Personal information
- Full name: Titus Tendai Gwaze
- Born: 8 June 1999 (age 26) Zimbabwe
- Height: 6 ft 0 in (1.83 m)
- Weight: 15 st 10 lb (100 kg)

Playing information
- Position: Prop
Club
| Years | Team | Pld | T | G | FG | P |
| 2019–20 | Wakefield Trinity | 5 | 0 | 0 | 0 | 0 |
| 2019(loan) | → Oldham | 14 | 1 | 0 | 0 | 4 |
| 2020(loan) | → Oldham | 4 | 0 | 0 | 0 | 0 |
| 2021 | London Broncos | 20 | 3 | 0 | 0 | 12 |
| 2022 | Halifax Panthers | 19 | 1 | 0 | 0 | 4 |
| 2023–25 | Sheffield Eagles | 75 | 10 | 0 | 0 | 40 |
| 2026– | Doncaster RLFC | 1 | 0 | 0 | 0 | 0 |
|  | Total | 138 | 15 | 0 | 0 | 60 |
- Source: As of 19 May 2026

= Titus Gwaze =

Zimbabwean rugby league footballer (born 1999)

Titus Tendai Gwaze (born 8 June 1999) is a Zimbabwean professional rugby league footballer who plays as a for Doncaster RLFC in the Championship.

He previously played for Wakefield Trinity in the Super League and spent time on loan from Wakefield at Oldham in League 1.

==Background==
Gwaze was born in Zimbabwe.

==Career==
===Wakefield Trinity===
In 2019 he made his Super League début for Wakefield against the Warrington Wolves.
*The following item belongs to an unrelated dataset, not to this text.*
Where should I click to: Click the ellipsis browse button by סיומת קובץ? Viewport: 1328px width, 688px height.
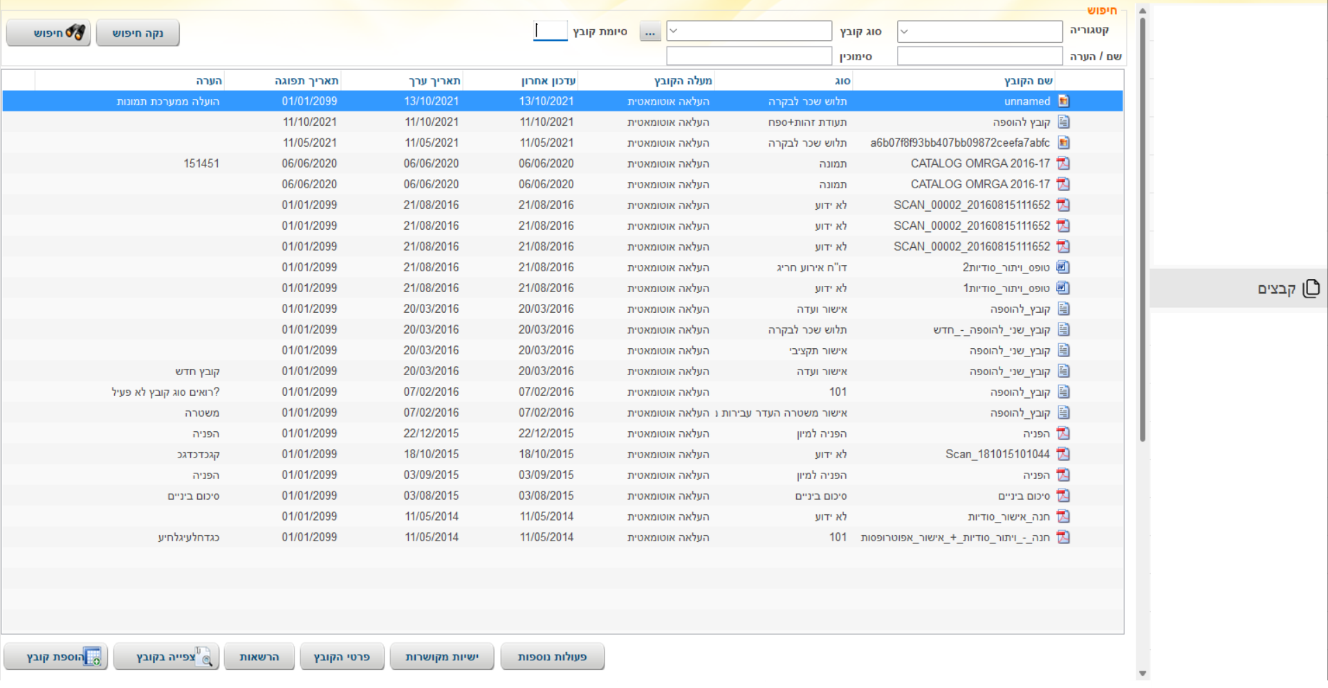pyautogui.click(x=649, y=32)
On 26 Jan 2021 it was reported that he had left Wakefield Trinity.

===London Broncos===
On 18 Feb 2021 it was reported that he had signed for the London Broncos in the RFL Championship.

===Doncaster RLFC===
On 29 January 2026 it was reported that he had signed for Doncaster RLFC in the RFL Championship on a 1-year deal.